Sacks v. Thomas Jefferson University Hospital, 684 F. Supp. 858 (1988) Hospital liable for injuries to mother who fainted after observing stitching of child's head wound. USDC (E.D.,Pa.) granted motion to dismiss.
O'Hara v. Holy Cross Hospital, 561 N.E.2d 18 (1990) Hospital liable for injuries to mother who fainted while assisting doctor with stitching of child's facial wound. Illinois Supreme Court found summary judgment wrongly granted to deft.
Zenkina v. Sisters of Providence, 922 P.2d 171 (1996) Hospital liable for injuries to visitor who fainted while observing stitching of child's facial wound. Washington state Court of Appeals affirmed summary dismissal.

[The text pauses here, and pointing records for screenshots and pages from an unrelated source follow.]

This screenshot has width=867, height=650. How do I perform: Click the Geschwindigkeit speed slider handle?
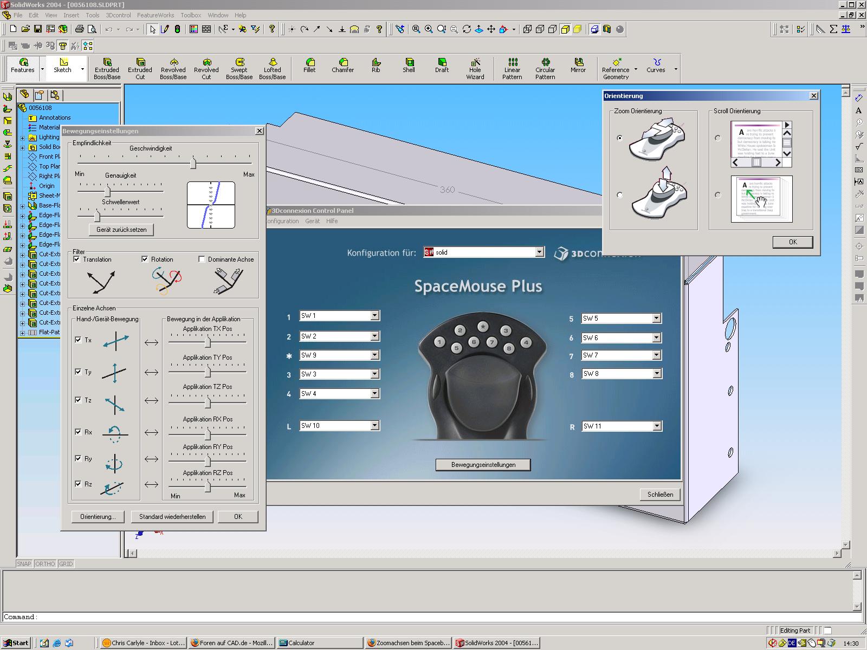pyautogui.click(x=193, y=163)
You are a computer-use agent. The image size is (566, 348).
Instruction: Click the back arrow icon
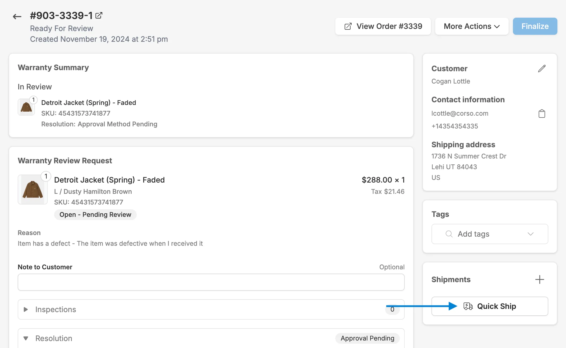pos(17,17)
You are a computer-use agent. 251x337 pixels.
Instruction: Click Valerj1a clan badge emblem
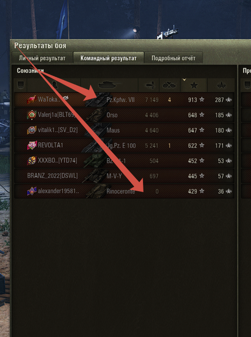point(31,114)
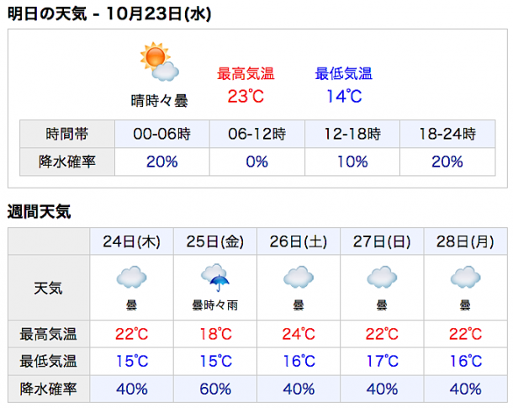Viewport: 513px width, 408px height.
Task: Select the 00-06時 time slot header
Action: 162,134
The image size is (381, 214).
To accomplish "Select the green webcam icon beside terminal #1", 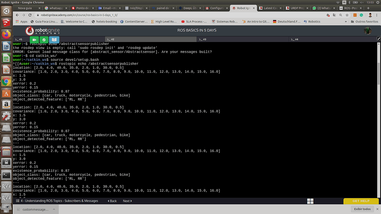I will 33,39.
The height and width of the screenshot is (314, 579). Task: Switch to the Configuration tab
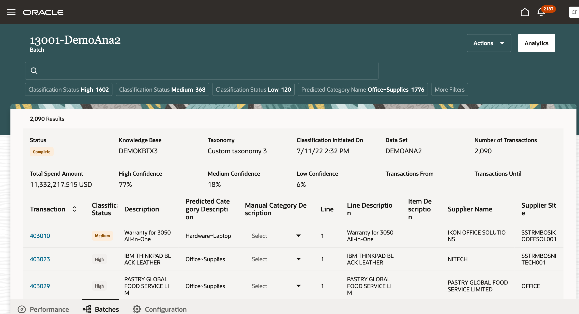165,309
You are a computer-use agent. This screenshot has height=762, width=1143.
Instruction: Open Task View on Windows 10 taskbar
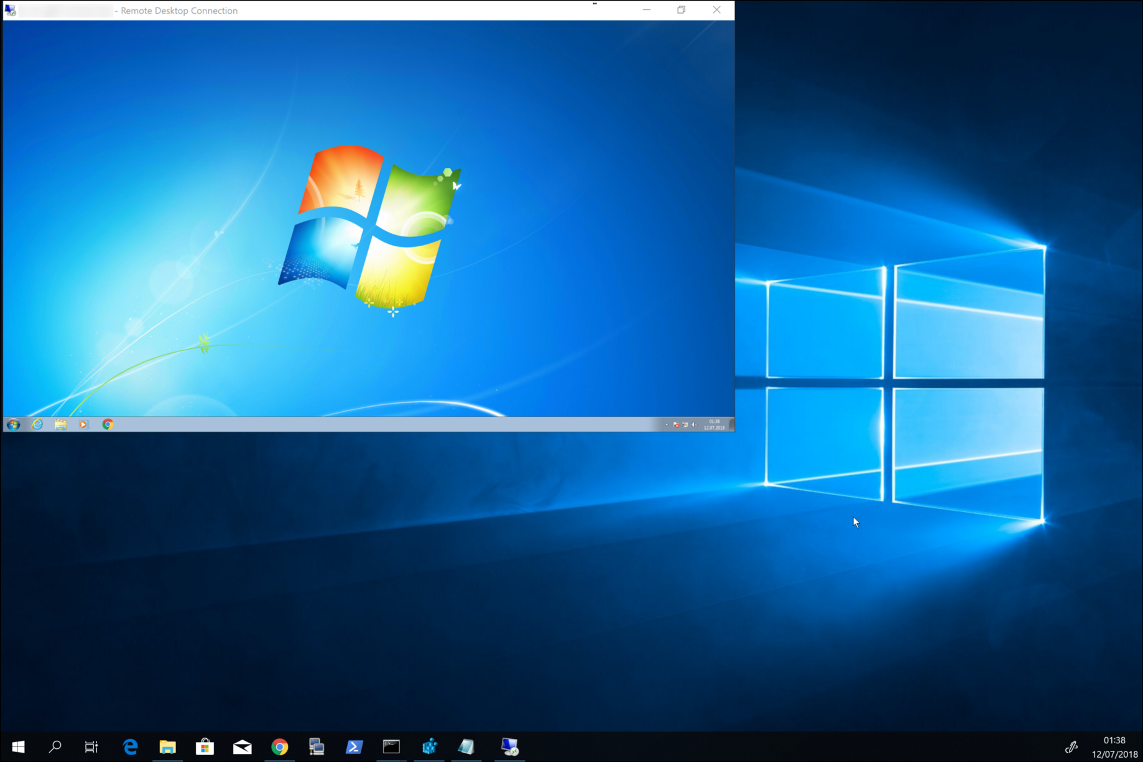pyautogui.click(x=91, y=746)
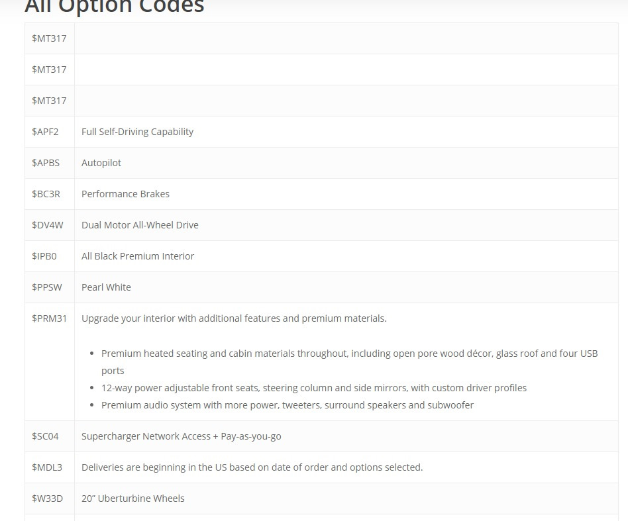Viewport: 628px width, 521px height.
Task: Select the $IPB0 option code
Action: click(x=44, y=256)
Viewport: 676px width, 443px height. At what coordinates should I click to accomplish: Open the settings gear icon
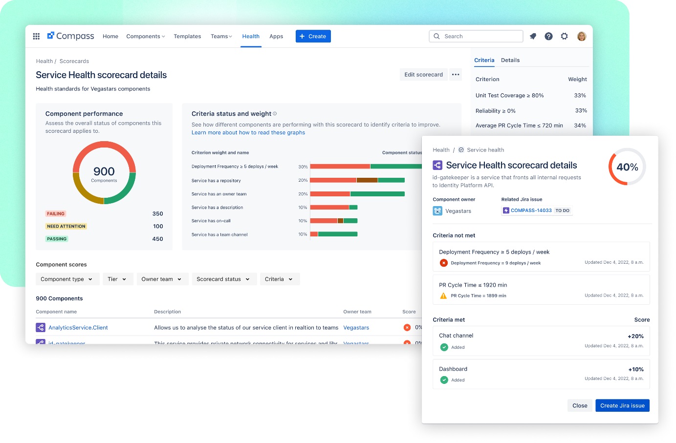click(565, 36)
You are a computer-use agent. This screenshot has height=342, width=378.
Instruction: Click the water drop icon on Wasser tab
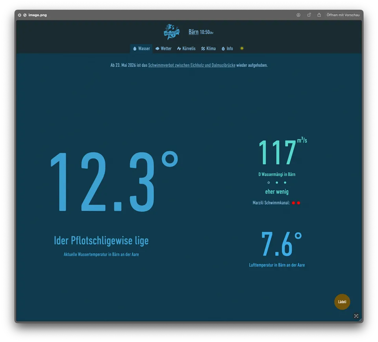(135, 48)
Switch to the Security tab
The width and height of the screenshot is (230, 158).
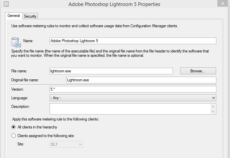[30, 16]
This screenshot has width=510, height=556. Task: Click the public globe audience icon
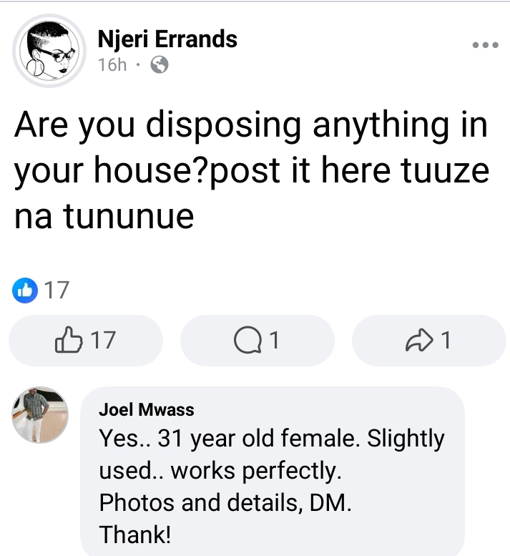[x=160, y=66]
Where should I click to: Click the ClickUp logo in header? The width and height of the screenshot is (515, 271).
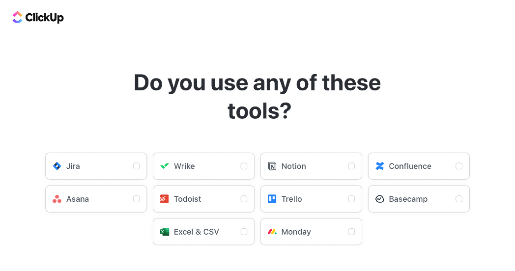tap(38, 17)
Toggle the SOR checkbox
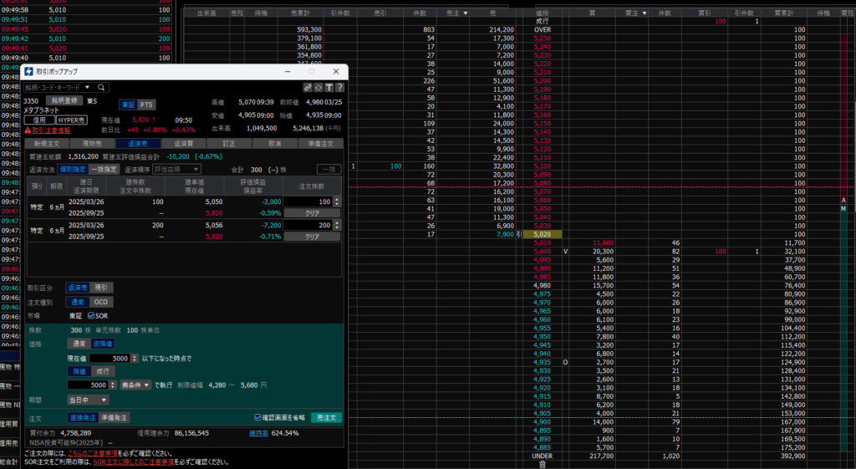 pos(93,315)
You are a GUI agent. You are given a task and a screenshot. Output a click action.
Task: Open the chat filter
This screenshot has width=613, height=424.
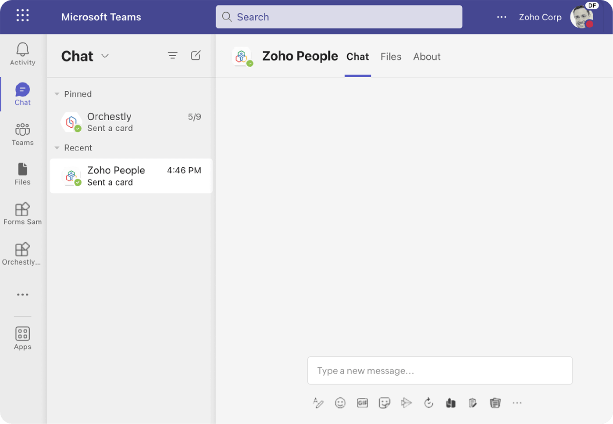click(172, 56)
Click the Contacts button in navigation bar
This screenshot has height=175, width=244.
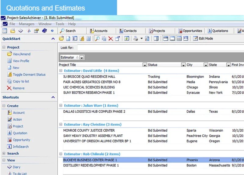tap(128, 31)
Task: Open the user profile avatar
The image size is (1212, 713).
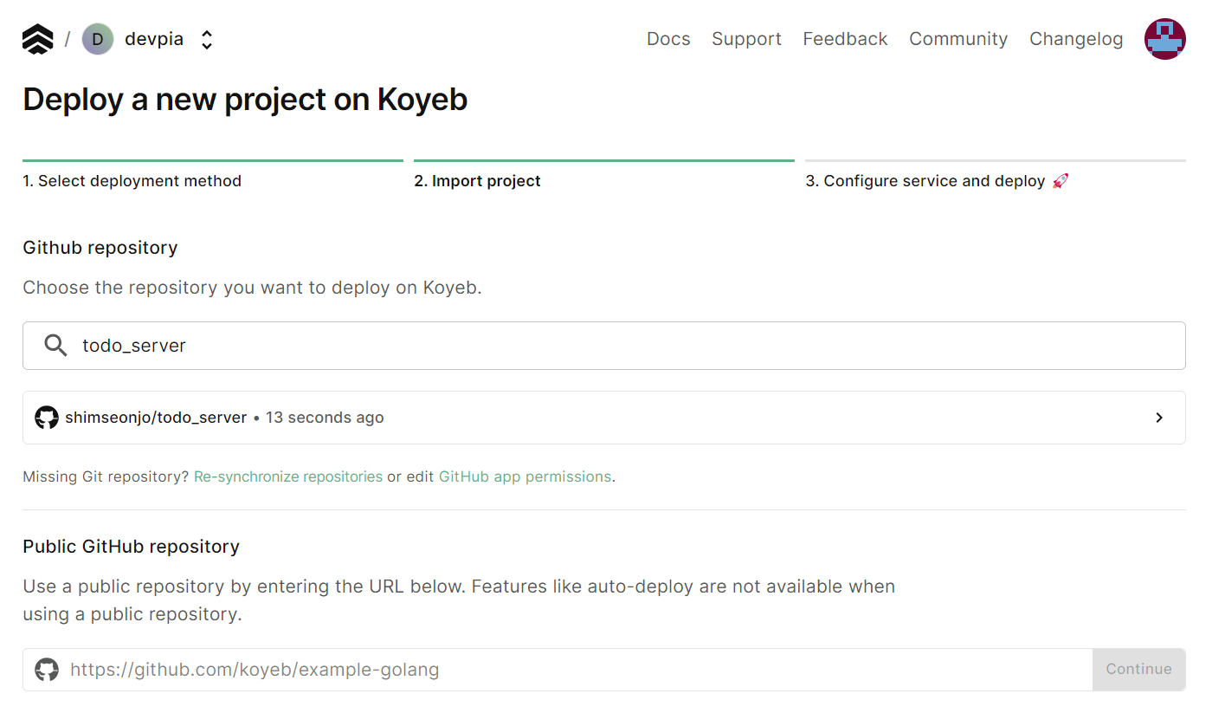Action: (x=1164, y=39)
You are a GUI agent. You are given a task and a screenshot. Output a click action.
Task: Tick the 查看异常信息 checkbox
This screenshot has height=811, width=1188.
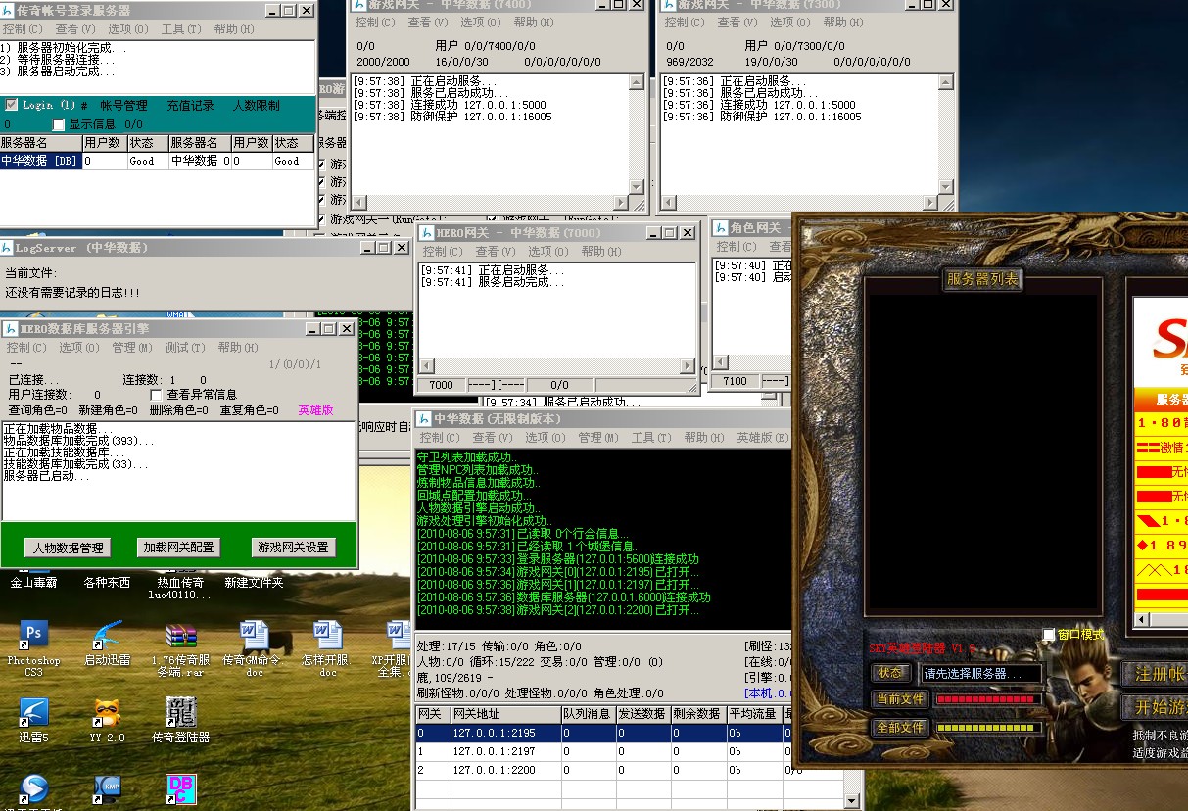point(157,395)
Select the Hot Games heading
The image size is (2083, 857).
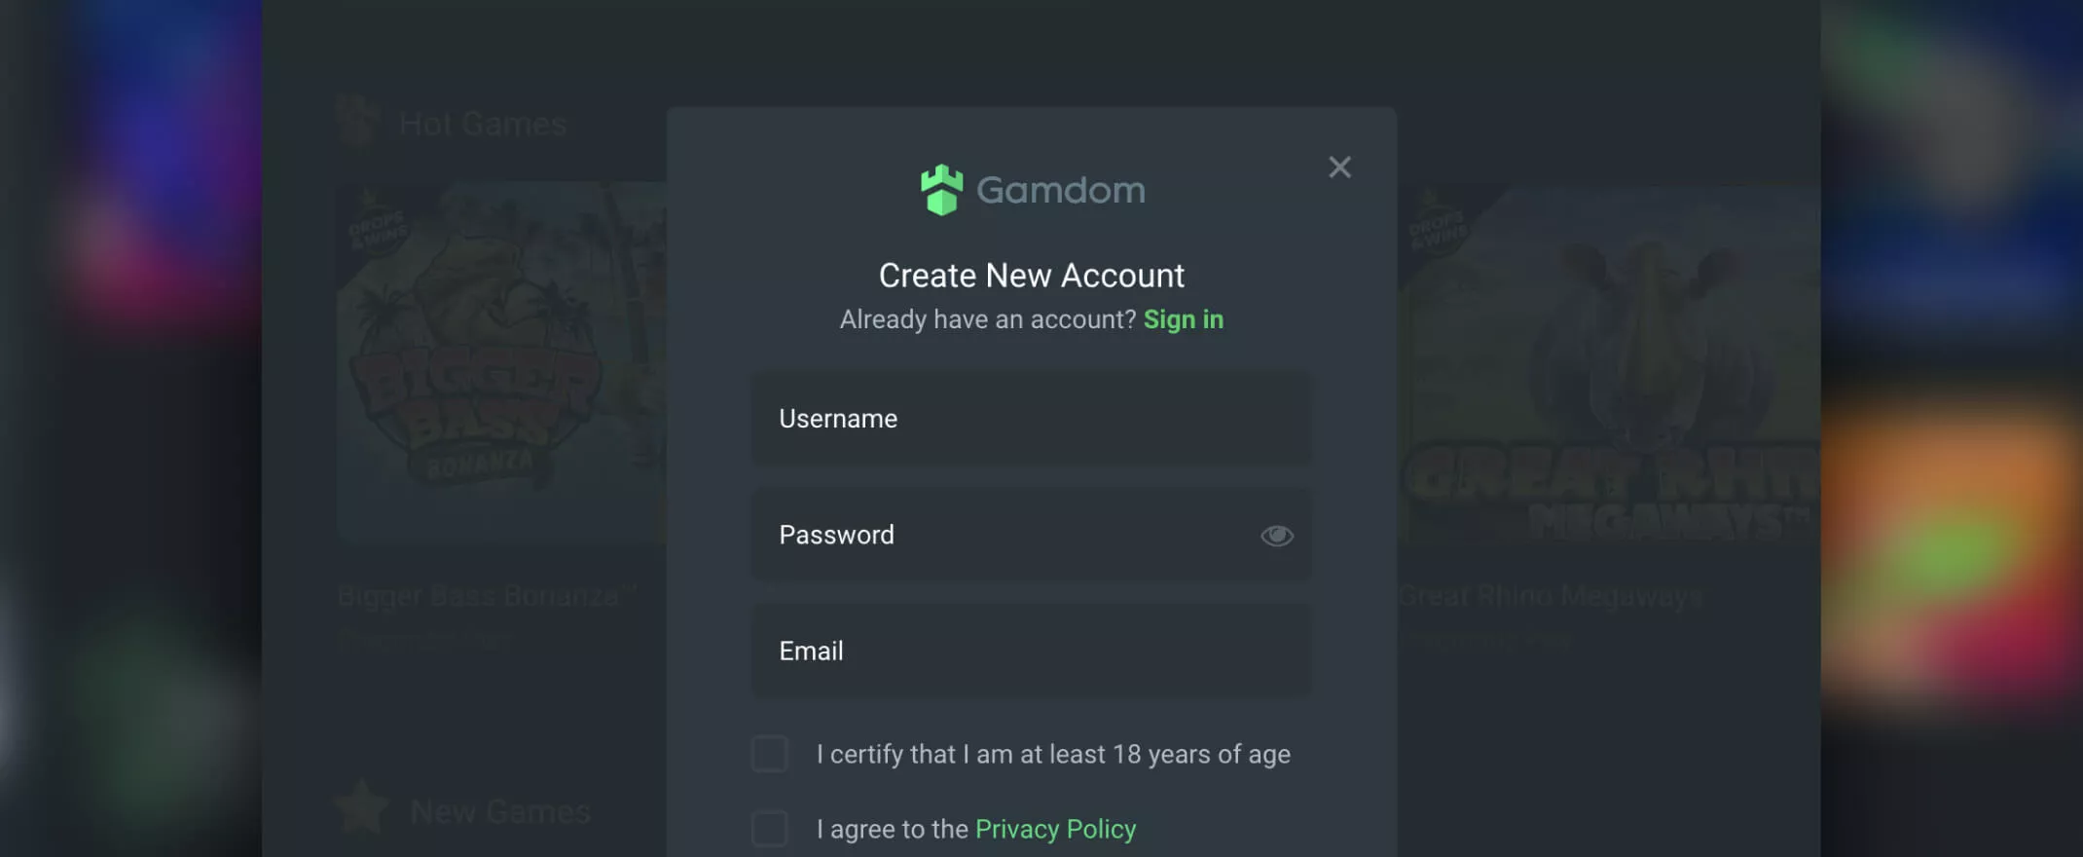tap(484, 125)
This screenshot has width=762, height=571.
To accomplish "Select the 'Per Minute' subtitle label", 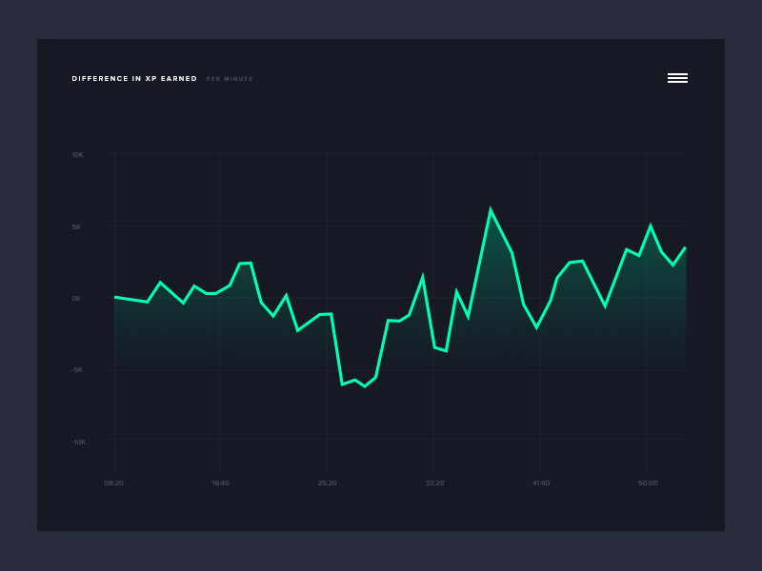I will (230, 79).
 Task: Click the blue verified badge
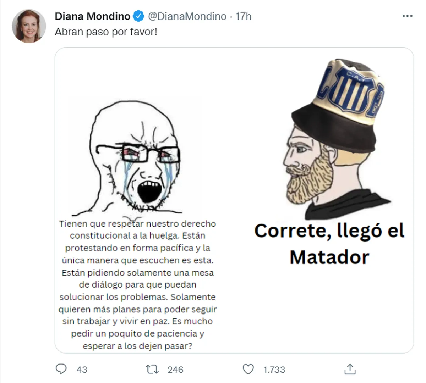coord(138,16)
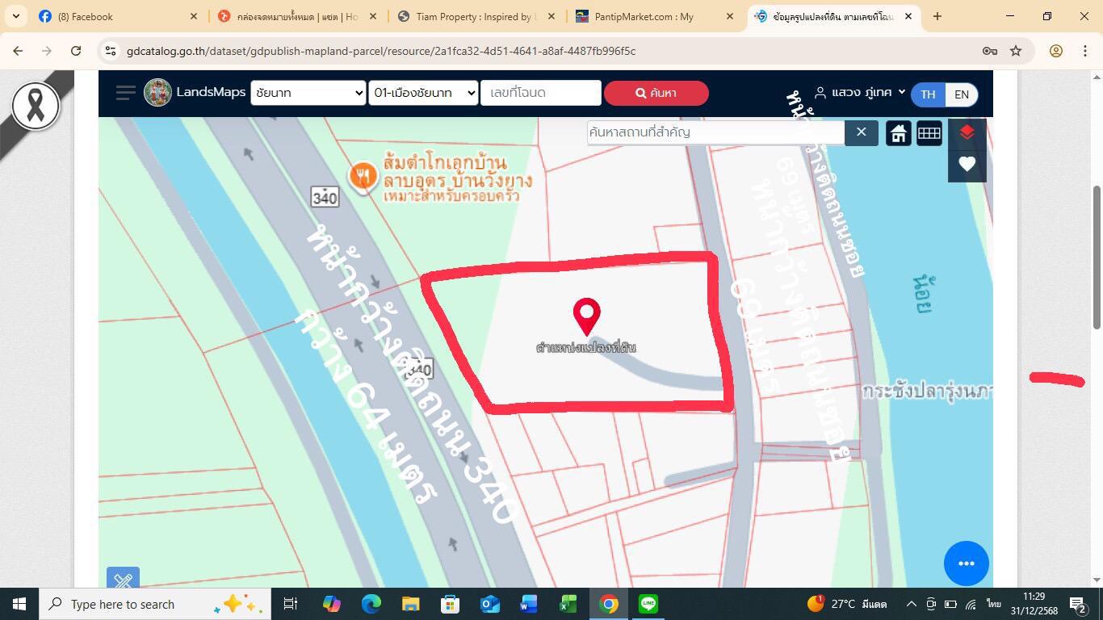Switch language to EN
This screenshot has width=1103, height=620.
click(961, 94)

Walters v. St. Francis Hospital, 932 P.2d 1041 (1997) Hospital liable for injuries to man who fainted while observing doctors insert nasogastric tube in his fiancée. Kansas Court of Appeals affirmed summary dismissal.
Murillo v. Griffin Hospital, 823 A.2d 1202 (2003) Hospital liable for injuries to woman who fainted while observing IV needle insertion procedure on her sister. Connecticut Supreme Court affirmed summary dismissal.